Do the RUNSTATS command to update the statistics about the characteristics of the tables and indexes. Recommended is RUNSTATS with detailed collection options:

RUNSTATS on table FLOWS_ASSET on all columns with distribution on all columns and sampled detailed indexes all;
RUNSTATS on table FLOWS_ASSETTAG on all columns with distribution on all columns and sampled detailed indexes all;
RUNSTATS on table FLOWS_ASSETTYPERESOURCES on all columns with distribution on all columns and sampled detailed indexes all;
RUNSTATS on table FLOWS_ASSETUSAGE on all columns with distribution on all columns and sampled detailed indexes all;
RUNSTATS on table FLOWS_CONTAINMENT on all columns with distribution on all columns and sampled detailed indexes all;
RUNSTATS on table FLOWS_EQUIVGROUP on all columns with distribution on all columns and sampled detailed indexes all;
RUNSTATS on table FLOWS_FLOW on all columns with distribution on all columns and sampled detailed indexes all;
RUNSTATS on table FLOWS_FLOWUNIT on all columns with distribution on all columns and sampled detailed indexes all;
RUNSTATS on table FLOWS_FLOWUNITRUN on all columns with distribution on all columns and sampled detailed indexes all;

Do the REORG INDEXES/TABLE command to reorganize the index or table. Example:

REORG table FLOWS_ASSET;
REORG table FLOWS_ASSETTAG;
REORG table FLOWS_ASSETUSAGE;
REORG table FLOWS_CONTAINMENT;
REORG table FLOWS_EQUIVGROUP;
REORG table FLOWS_FLOW;
REORG table FLOWS_FLOWUNIT;
REORG table FLOWS_FLOWUNITRUN;

Recheck the statistics with the RUNSTATS command.

Tip: Do these steps regularly to prevent performance degradation.

You can also use Db2 Automatic Statistics and define statistics profiles for the database tables.

Example for table FLOWS_ASSETS

RUNSTATS on table FLOWS_ASSET on all columns with distribution on all columns and sampled detailed indexes all SET PROFILE ONLY

Documentation:

https://www.ibm.com/docs/en/db2/11.5?topic=statistics-automatic-collection

https://www.ibm.com/docs/en/db2/11.5?topic=commands-runstats

Advanced optimization steps

Flows model optimization

Lineage related metadata tables can be further optimized by modifying datatypes of columns storing SID values. The SID value is an internal id within Flows model.
This chapter describes the steps to modify the data type of SID database columns in the metadata tables storing lineage/flows information. The change optimizes join conditions in sql queries issued by IGC to fetch lineage related information. This change also reduces space consumption by the modified metadata tables.

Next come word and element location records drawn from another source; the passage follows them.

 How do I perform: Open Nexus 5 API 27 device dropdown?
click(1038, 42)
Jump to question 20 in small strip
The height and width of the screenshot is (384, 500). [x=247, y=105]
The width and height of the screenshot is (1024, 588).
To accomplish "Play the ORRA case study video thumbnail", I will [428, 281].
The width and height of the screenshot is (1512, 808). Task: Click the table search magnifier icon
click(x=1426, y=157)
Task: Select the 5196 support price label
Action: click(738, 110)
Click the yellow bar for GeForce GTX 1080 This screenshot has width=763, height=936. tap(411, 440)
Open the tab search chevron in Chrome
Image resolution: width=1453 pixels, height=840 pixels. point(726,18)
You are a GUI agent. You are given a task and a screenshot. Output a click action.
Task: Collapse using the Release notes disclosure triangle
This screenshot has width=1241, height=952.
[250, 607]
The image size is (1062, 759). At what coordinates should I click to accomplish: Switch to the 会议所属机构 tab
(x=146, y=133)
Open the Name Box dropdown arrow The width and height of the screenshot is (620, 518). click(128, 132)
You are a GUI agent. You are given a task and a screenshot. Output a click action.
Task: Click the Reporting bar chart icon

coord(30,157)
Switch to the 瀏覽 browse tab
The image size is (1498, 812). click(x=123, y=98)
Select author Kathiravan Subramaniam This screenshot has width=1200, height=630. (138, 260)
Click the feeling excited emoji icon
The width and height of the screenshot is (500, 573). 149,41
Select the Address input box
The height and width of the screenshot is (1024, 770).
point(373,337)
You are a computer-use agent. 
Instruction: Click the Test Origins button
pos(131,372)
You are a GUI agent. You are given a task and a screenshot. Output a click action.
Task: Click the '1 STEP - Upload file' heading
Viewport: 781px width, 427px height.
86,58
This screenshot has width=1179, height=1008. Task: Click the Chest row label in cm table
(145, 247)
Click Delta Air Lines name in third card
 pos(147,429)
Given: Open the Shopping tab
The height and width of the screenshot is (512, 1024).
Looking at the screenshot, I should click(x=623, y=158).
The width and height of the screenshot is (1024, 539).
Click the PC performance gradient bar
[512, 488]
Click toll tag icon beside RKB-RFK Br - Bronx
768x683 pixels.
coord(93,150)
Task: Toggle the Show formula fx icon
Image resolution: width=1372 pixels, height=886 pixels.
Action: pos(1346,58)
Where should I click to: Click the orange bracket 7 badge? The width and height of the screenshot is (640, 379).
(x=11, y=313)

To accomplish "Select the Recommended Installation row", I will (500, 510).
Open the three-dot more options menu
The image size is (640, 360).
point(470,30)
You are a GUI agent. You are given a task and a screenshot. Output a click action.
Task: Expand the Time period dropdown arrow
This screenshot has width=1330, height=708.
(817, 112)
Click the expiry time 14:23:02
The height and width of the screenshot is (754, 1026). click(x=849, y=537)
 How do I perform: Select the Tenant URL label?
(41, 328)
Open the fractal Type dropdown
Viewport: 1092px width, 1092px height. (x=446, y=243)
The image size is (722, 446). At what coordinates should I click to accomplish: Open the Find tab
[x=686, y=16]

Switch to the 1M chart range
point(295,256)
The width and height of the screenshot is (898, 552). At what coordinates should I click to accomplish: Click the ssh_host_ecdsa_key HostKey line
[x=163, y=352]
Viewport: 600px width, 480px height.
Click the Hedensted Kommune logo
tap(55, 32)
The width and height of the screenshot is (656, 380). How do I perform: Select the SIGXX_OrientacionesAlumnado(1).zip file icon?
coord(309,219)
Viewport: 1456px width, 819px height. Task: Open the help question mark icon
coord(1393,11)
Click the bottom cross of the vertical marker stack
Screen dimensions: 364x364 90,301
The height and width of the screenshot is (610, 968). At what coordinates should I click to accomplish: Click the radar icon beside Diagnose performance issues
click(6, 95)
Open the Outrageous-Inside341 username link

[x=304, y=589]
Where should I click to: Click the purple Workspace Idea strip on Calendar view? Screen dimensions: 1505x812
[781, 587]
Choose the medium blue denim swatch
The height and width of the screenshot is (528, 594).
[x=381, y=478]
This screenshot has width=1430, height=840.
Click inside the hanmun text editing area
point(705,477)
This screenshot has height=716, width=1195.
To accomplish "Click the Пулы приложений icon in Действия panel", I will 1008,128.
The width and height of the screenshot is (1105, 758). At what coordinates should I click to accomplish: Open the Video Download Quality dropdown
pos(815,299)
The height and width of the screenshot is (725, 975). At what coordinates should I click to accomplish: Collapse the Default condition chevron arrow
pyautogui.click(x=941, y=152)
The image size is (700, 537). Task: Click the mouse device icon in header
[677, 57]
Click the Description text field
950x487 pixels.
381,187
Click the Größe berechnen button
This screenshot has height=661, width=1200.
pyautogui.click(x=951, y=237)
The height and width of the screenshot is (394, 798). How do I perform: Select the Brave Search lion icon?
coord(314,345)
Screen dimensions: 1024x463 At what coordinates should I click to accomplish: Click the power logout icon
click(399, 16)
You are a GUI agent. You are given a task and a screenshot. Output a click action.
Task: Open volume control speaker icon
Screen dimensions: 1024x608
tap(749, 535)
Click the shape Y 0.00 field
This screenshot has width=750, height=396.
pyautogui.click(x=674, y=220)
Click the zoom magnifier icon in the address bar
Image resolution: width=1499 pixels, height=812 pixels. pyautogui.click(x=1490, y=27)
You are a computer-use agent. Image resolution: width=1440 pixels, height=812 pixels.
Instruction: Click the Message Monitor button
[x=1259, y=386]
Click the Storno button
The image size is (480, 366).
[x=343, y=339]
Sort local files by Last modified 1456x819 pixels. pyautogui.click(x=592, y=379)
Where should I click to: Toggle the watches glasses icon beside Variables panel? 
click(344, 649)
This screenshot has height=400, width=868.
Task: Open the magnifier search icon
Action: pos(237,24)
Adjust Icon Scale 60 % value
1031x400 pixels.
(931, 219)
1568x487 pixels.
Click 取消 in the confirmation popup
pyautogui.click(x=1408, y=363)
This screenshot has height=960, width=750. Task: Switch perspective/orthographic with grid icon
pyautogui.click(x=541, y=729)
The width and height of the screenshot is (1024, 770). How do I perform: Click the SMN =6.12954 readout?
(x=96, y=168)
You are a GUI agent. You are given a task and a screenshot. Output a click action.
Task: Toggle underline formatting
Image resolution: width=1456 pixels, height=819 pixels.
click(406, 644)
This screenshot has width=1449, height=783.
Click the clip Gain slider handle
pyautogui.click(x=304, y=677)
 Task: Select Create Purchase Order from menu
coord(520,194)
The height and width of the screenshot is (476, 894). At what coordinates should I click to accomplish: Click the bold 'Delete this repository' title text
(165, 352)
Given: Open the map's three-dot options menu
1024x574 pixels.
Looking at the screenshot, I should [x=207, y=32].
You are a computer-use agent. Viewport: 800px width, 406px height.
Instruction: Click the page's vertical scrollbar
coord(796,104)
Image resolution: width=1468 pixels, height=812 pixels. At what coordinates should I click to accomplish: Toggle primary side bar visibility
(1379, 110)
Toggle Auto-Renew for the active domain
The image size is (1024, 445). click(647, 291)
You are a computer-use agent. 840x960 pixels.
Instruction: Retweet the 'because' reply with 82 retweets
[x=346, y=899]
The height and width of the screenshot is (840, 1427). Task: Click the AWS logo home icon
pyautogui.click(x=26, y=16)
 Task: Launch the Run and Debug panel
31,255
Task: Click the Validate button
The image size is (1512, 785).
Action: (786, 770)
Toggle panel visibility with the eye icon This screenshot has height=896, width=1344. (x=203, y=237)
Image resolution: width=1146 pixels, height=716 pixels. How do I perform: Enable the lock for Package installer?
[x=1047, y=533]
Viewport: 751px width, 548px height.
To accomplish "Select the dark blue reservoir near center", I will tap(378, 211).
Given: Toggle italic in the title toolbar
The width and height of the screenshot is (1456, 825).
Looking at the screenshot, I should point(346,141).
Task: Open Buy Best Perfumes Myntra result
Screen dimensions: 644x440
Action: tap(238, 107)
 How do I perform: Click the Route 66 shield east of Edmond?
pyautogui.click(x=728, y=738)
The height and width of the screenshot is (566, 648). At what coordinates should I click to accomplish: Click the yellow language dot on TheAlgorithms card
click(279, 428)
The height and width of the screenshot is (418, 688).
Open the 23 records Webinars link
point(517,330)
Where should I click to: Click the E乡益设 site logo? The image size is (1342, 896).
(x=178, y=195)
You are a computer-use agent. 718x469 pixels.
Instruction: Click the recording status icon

Indications to apply this optimization are:
- An environment having millions or more rows in any of FLOWS_* metadata tables
- Long running SQL statements against FLOWS_* metadata tables with a join condition on any SID column. Example:

select distinct c.sidLevel2_xmeta, a.sid_xmeta, a.type_xmeta, a.repr_xmeta from Flows_Asset a, Flows_Containment c where c.sidLevel2_xmeta in (?,?,?,?,?) and a.sid_xmeta=c.sidLevel1_xmeta and c.sidLevel2_xmeta <> c2.sidLevel1_xmeta

Important: Before these steps, back up the repository database.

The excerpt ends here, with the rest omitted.